The isolation of alpha-1-protease inhibitor by a unique procedure designed for industrial application

Abstract

Individuals who are congenitally deficient in the human plasma protein α 1-protease inhibitor ( α 1PI, which is also called α 1-antitrypsin) usually develop chronic obstructive lung disease as a consequence of improperly regulated granulocyte elastase. In this report, a unique, facile one- or two-step method is presented for the large-scale isolation of α 1PI for potential therapeutic use. The method takes advantage of the unusual disulfide bond in α 1PI, which consists of a single cysteine residue in the polypeptide chain bound to a free pendant cysteine. In contrast to other circulating plasma proteins, the disulfide bridge in α 1PI does not add to its structural stability. Therefore, if an α 1PI-containing solution of plasma proteins is precipitated out in the presence of reductant, much more extensive separation of contaminating proteins will be achieved than in the absence of such reductant. We have used Cohn Fraction IV-1, a relatively unused side product in albumin and gamma globulin production, as our starting material. After activation of the α 1PI in basic media, partial purification is achieved with successive additions of Aerosil (a fumed silica), dithiothreitol, and ammonium sulfate.

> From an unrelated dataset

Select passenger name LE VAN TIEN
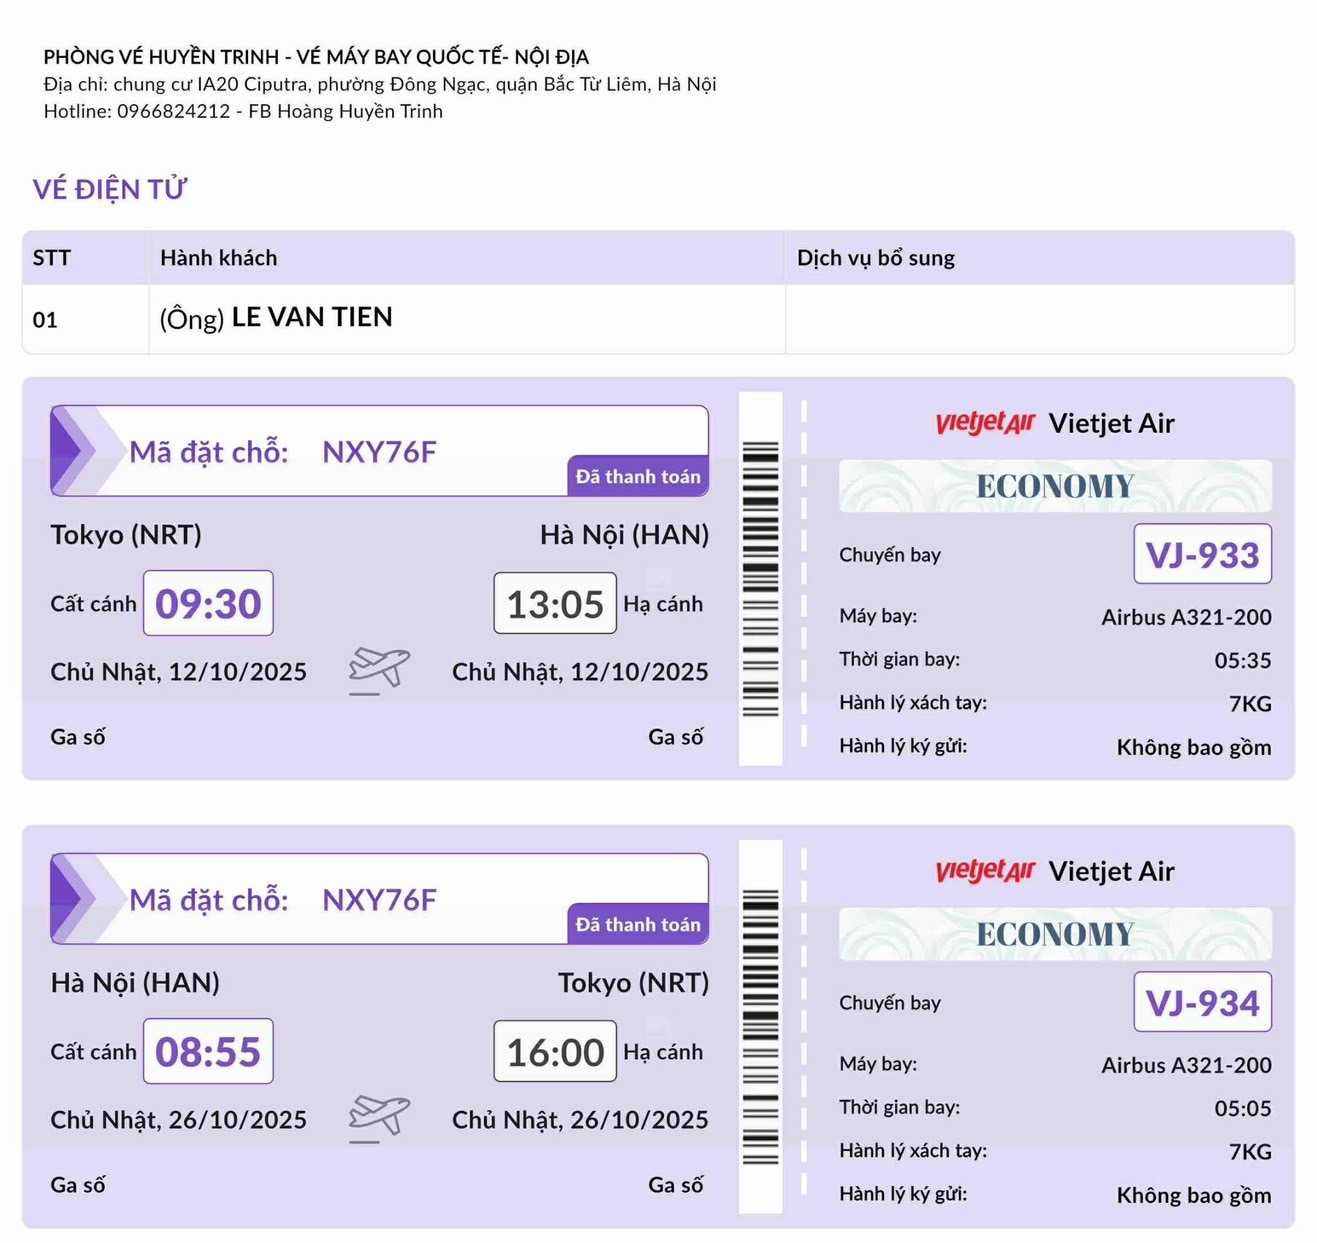 [312, 317]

From 90 to 95% of the contaminating proteins are precipitated by this single procedure, resulting in a product that is ∼70% pure. DEAE-cellulose chromatography can be used as an additional purification step, and this results in a product that is nearly homogenous. Overall yield is ∼45%. The method is simple, inexpensive, and reproducible and is directly applicable to large-scale industrial processing.